Over 37,000 VMware ESXi servers vulnerable to ongoing attacks
Over 37,000 internet-exposed VMware ESXi instances are vulnerable to CVE-2025-22224, a critical out-of-bounds write flaw that is actively exploited in the wild.
This massive exposure is being reported by threat monitoring platform The Shadowserver Foundation, which reported a figure of around 41,500 yesterday.
Today, ShadowServer now reports that 37,000 are still vulnerable, indicating that 4,500 devices were patched yesterday.
CVE-2025-22224 is a critical-severity VCMI heap overflow vulnerability that enables local attackers with administrative privileges on the VM guest to escape the sandbox and execute code on the host as the VMX process.

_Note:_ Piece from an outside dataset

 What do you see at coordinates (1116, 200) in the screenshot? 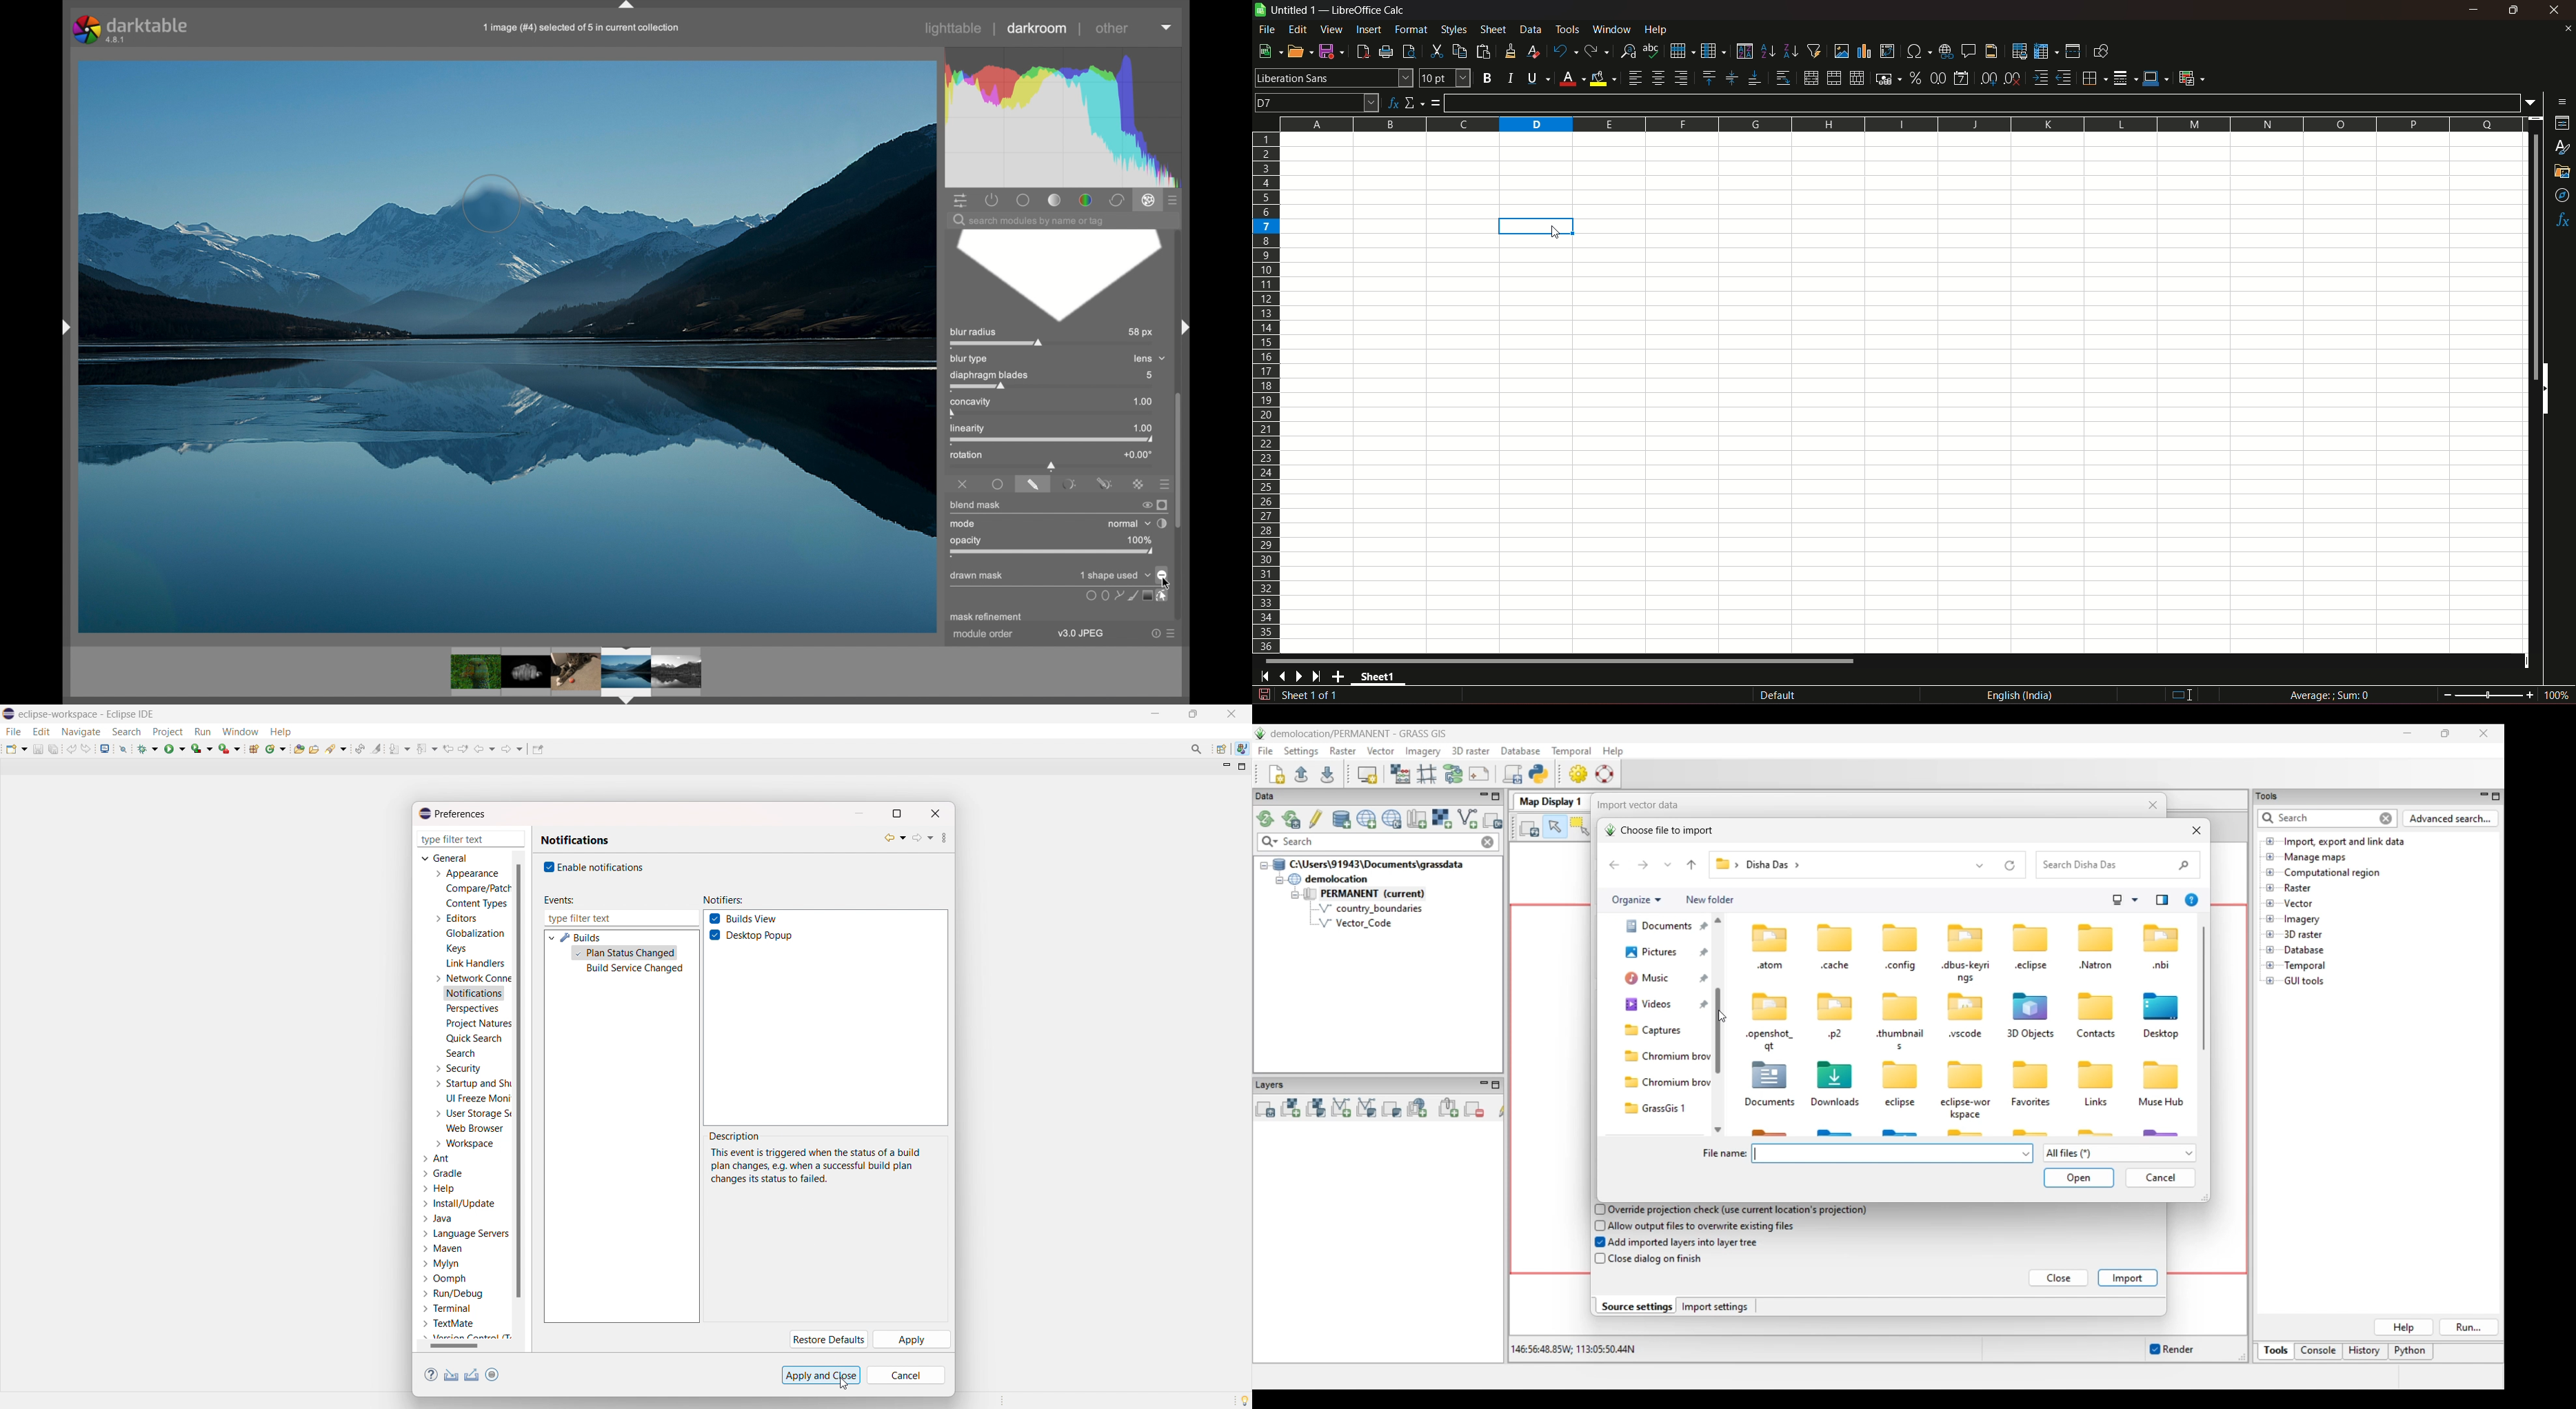
I see `correct` at bounding box center [1116, 200].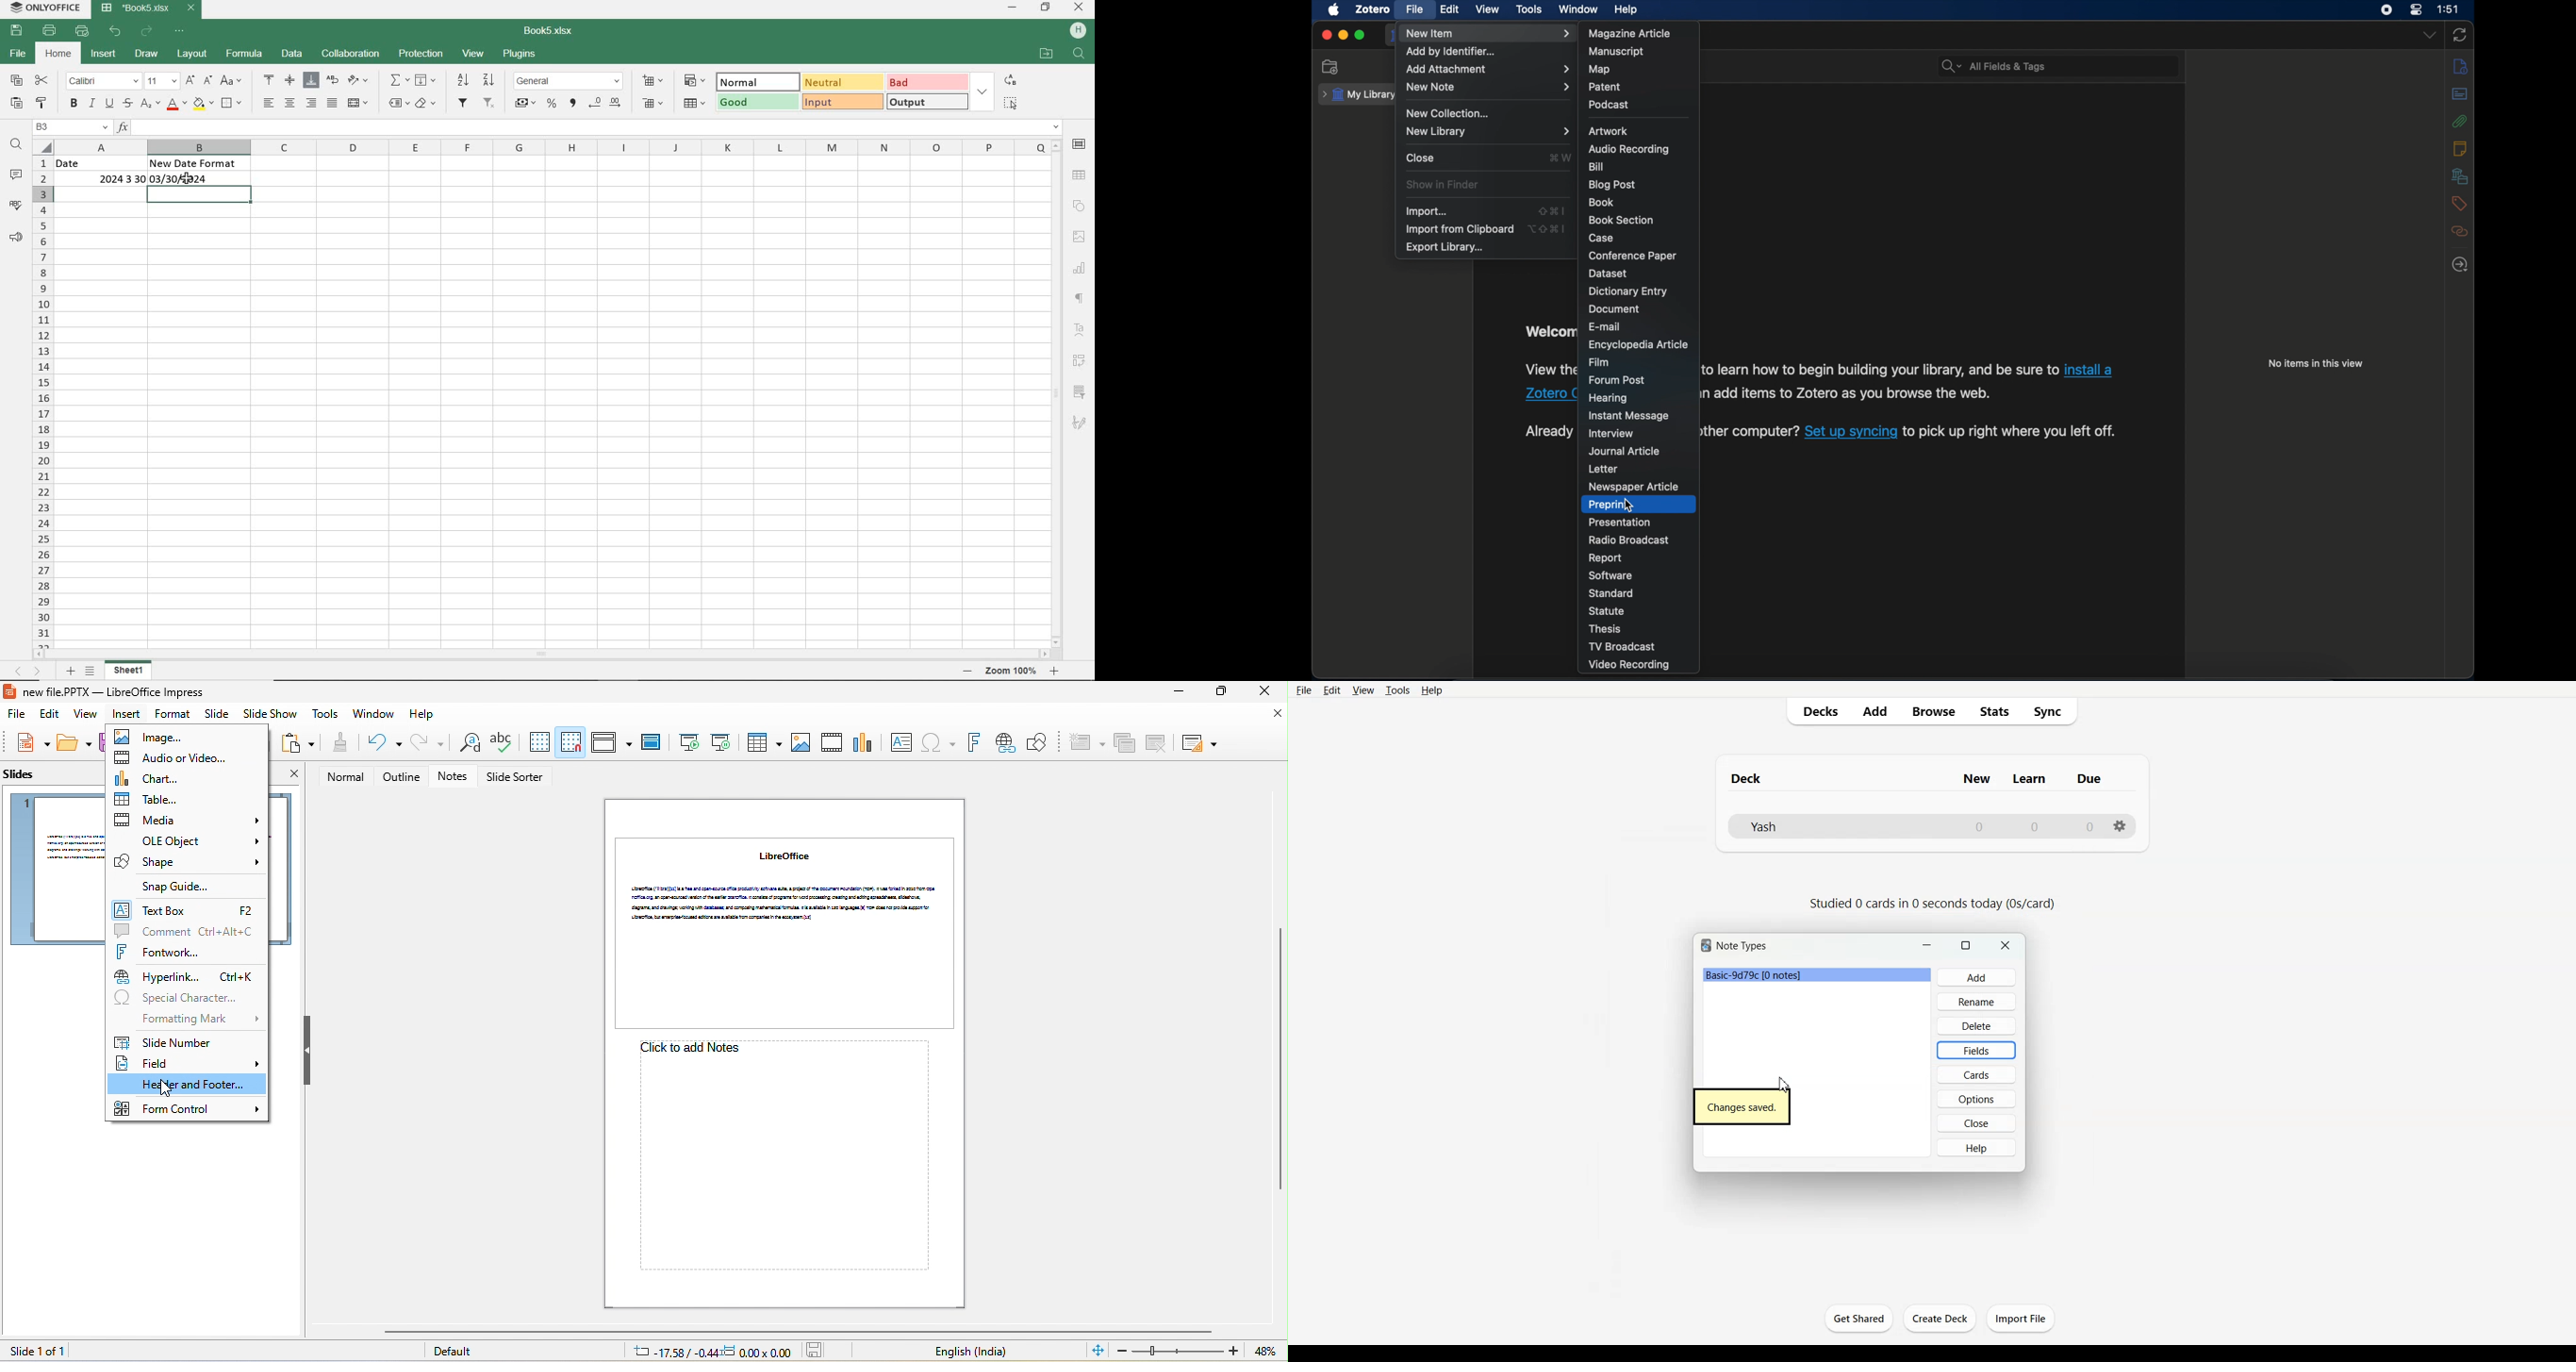 This screenshot has height=1372, width=2576. What do you see at coordinates (2459, 35) in the screenshot?
I see `sync` at bounding box center [2459, 35].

Broadcom warned customers about it along with two other flaws, CVE-2025-22225 and CVE-2025-22226, on Tuesday, March 4, 2025, informing that all three were being exploited in attacks as zero-days.
The flaws were discovered by Microsoft Threat Intelligence Center, which observed their exploitation as zero days for an undisclosed period. Also, no information about the origin of the attacks and the targets has been shared yet.
The U.S. Cybersecurity & Infrastructure Security Agency (CISA) has given federal agencies and state organizations until March 25, 2025, to apply the available updates and mitigations or stop using the product.
The Shadowserver Foundation reports that most of the vulnerable instances are in China (4,400), followed by France (4,100), the United States (3,800), Germany (2,800), Iran (2,800), and Brazil (2,200).
However, due to the widespread use of VMware ESXi, a popular hypervisor used for virtualization in enterprise IT environments for virtual machine management, the impact is global.
For more information on the ESXi versions that fix CVE-2025-22224, users are recommended to check Broadcom’s bulletin. Currently, there are no workarounds for this problem.
The vendor has also published a FAQ page for users to share additional action recommendations and impact details.